Dans un livre intitulé « La Vézère », j’ai tenté d’expliquer les paysages, et donc les reliefs a priori creusés par les rivières. Le sujet s’avère plus complexe qu’il n’y parait, si les cours d’eau participent au creusement des vallées, l’érosion, par de multiples facteurs, y joue un rôle prépondérant.
À la mi-octobre, j’ai posé mes valises dans le pays de Morlaix que je connaissais peu. Là, j’ai remarqué une franche similitude entre les topographies de Morlaix et de Tulle. Cela peut surprendre pour villes si éloignées par leur situation géographique et leur environnement, elles ont des similitudes remarquables.
La première est la préfecture de la Corrèze, située au pied du plateau de Millevaches, à l’ouest du Massif central. L’autre est la sous-préfecture au nord du Finistère, au bord de la Manche, c’est un port qui a connu son heure de gloire. Ces deux villes présentent plusieurs points communs, une population de moins de 15 000 habitants, une forte histoire industrielle et syndicale organisée autour d’une manufacture, d’armes pour la première, de tabac pour la seconde. Toutes deux ont subi les exactions de l’armée allemande, avec des otages exécutés ou envoyés en déportation.
Mais l’aspect le plus remarquable de ces deux villes, c’est leur situation. On est habitué à voir les villes situées dans des plaines ou sur des hauteurs au-dessus de rivières, mais pour ces deux villes, le cœur de leurs cités est développé au fond d’une vallée étroite dominée par de forts reliefs, donc dans des gorges. En conséquence, elles subissent des crues aussi récurrentes qu’inéluctables ; ces fléaux dramatiques sont hérités de la configuration des lieux.

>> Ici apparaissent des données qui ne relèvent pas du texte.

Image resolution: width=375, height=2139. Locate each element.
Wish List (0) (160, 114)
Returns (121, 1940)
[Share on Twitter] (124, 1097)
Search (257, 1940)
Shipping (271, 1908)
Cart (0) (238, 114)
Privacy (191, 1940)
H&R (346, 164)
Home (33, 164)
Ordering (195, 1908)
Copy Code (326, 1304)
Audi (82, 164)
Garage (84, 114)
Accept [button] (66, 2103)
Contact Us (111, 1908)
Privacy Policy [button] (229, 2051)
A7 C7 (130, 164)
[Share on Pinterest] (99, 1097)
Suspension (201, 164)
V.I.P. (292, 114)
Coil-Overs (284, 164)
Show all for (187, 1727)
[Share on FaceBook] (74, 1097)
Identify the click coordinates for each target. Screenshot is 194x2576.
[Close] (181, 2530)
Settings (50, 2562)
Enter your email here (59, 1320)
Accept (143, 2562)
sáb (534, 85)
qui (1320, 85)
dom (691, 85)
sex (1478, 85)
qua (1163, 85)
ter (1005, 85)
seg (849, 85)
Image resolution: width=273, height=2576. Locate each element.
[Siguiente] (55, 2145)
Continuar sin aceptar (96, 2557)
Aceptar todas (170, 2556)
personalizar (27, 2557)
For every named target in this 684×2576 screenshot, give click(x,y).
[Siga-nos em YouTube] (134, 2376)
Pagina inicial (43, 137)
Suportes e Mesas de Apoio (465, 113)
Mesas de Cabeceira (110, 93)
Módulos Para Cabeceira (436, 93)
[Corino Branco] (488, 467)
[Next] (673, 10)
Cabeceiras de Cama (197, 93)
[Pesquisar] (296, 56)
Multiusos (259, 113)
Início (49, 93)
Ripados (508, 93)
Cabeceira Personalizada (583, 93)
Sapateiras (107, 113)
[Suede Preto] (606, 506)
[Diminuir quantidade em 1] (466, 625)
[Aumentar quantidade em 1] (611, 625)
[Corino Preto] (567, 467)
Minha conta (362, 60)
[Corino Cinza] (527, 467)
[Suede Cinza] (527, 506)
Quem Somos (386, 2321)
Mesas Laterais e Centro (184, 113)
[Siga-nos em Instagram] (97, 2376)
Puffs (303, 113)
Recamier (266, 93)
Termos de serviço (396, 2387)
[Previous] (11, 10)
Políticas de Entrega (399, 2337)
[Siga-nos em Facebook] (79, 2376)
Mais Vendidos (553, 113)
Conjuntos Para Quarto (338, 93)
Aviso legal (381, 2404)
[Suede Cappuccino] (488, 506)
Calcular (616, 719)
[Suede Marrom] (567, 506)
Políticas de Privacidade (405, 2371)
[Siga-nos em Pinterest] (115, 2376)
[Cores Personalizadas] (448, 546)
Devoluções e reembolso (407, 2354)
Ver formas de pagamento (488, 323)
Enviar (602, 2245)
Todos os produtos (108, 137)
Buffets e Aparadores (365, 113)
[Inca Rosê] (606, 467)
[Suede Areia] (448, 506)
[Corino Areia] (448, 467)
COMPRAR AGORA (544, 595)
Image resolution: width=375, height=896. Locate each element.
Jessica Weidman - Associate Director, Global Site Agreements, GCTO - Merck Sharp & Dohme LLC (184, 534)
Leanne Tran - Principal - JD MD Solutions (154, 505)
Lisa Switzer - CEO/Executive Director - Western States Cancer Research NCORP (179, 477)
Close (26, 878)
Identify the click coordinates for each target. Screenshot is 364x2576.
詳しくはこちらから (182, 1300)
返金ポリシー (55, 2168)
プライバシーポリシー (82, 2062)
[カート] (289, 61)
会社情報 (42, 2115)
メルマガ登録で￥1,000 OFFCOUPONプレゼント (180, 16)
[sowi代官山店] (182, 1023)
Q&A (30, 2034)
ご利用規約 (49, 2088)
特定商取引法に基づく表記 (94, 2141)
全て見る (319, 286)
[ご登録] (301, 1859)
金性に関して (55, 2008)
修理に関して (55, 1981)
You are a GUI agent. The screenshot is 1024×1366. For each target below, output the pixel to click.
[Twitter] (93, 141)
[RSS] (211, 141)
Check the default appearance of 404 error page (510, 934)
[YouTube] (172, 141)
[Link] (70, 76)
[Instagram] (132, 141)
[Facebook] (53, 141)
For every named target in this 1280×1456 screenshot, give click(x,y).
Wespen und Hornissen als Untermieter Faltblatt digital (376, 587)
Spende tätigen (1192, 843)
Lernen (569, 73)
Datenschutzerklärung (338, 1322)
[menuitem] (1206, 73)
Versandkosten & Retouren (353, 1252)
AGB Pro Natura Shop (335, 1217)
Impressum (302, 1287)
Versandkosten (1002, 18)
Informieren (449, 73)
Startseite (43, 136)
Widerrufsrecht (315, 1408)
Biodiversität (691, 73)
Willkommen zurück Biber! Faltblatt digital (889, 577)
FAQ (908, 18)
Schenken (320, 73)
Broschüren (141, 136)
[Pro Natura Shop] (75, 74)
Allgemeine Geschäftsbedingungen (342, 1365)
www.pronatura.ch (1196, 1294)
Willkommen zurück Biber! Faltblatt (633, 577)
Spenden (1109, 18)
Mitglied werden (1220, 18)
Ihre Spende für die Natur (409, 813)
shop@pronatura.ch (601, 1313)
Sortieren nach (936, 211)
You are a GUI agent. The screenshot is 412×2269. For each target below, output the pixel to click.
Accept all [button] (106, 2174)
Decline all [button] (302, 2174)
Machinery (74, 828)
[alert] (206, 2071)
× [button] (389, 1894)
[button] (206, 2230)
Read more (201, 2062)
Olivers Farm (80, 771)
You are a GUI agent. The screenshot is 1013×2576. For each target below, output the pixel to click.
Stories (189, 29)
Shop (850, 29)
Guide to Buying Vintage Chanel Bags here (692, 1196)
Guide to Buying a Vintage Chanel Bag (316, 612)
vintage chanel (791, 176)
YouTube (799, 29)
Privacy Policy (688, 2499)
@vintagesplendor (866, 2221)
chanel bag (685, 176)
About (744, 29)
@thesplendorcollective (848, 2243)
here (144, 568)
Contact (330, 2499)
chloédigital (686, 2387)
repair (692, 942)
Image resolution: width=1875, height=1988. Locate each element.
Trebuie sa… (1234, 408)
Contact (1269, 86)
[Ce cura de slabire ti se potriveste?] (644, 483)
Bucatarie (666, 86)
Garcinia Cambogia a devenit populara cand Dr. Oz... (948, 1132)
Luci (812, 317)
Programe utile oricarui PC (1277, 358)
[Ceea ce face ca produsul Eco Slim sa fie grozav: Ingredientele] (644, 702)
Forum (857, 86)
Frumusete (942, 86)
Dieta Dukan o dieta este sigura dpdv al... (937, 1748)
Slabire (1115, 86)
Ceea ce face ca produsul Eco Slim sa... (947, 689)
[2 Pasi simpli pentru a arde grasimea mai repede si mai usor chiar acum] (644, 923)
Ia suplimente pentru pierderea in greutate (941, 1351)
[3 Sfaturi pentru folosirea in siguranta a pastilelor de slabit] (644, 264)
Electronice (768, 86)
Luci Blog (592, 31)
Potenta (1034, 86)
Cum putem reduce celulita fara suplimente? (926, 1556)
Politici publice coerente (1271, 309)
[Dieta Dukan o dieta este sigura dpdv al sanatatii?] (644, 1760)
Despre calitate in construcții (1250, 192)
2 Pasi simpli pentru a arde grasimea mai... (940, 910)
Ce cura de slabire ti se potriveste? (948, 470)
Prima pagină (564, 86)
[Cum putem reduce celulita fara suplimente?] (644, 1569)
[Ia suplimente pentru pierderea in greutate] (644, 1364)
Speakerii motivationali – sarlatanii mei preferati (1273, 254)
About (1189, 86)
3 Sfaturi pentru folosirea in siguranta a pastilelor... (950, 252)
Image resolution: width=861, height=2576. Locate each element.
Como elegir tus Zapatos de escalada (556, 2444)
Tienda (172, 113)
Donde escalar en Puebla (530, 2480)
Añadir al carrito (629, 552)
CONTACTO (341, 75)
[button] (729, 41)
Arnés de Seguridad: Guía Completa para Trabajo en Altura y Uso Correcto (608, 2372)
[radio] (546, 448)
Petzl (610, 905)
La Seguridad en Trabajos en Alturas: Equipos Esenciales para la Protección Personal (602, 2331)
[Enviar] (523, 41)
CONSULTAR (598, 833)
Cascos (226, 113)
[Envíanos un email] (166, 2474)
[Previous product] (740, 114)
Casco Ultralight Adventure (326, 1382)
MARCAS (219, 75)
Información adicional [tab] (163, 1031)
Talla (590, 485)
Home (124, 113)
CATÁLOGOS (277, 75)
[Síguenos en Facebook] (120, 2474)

L’histoire des villes n’obéit pas à des règles rationnelles, elles croissent en général à partir d’un noyau unique (il y a des exceptions), puis se développe dans l’espace disponible autour d’elles. Tels des arbres qui s’agrippent à flanc de falaise, ces deux cités occupent d’inconfortables fonds de vallée étroite, et pourtant elles s’y accrochent. En conséquence, quand des précipitations importantes arrosent leur bassin versant, soit toutes les surfaces en amont, les eaux y convergent automatiquement. Les inondations y sont aussi inéluctables que logiques, et les solutions proposées pour s’en prémunir sont rarement pertinentes.
Une étude récente de la Caisse centrale de réassurance souligne les bienfaits des plans de prévention des risques liés aux inondations, en limitant les constructions dans les surfaces sensibles. Ces solutions ne sont pas applicables ici, tant à Tulle qu’à Morlaix, toutes les zones inondables sont déjà bâties.
Ponts et viaducs
De par leur situation au fond de gorges, Tulle et Morlaix possèdent de nombreux ouvrages pour adoucir le relief et franchir les cours d’eau.
Les viaducs sont emblématiques de Morlaix, surtout le premier, le ferroviaire de 1865, de 62 mètres de hauteur et une portée de 292 mètres, ce monument est le plus important de la ligne Paris-Brest, il a été édifié en seulement deux années, partiellement en pierres de taille, et a un petit côté pont du Gard. Construit en plein centre-ville, devant la mairie, il a nécessité la démolition d’anciens bâtiments. Ses piles à leur base ont une largeur de 19,36 mètres, aujourd’hui, il est encore emprunté par les TGV Paris-Brest.
Le second viaduc, celui de la RN 12, construit en 1973, fait 59 mètres de hauteur. Si les viaducs sont courants en Bretagne, tant sur le réseau SNCF que sur les autoroutes bretonnes (en fait des voies expresses), ce qui fait la particularité de Morlaix, c’est que ceux-ci sont visibles depuis le centre-ville.
Tulle compte sur son territoire pas moins de dix-sept ponts sur la Corrèze. Par contre, le petit ruisseau « La Solane » qui traverse en souterrain le centre-ville historique et a sa source à 7,6 kilomètres, à 210 mètres plus hauts et avec un bassin de seulement 16 kilomètres carrés, a été à l’origine de crues meurtrières.
À faible distance, le récent viaduc de l’A89 du Pays de Tulle, au-dessus du confluent entre la Corrèze et la Vimbelle, a été terminé en 2002, il présente une hauteur de 150 mètres et une portée totale de 854 mètres, cela en impose.
Ces viaducs sont des effaceurs de relief plus que des franchissements de rivière comme les ponts.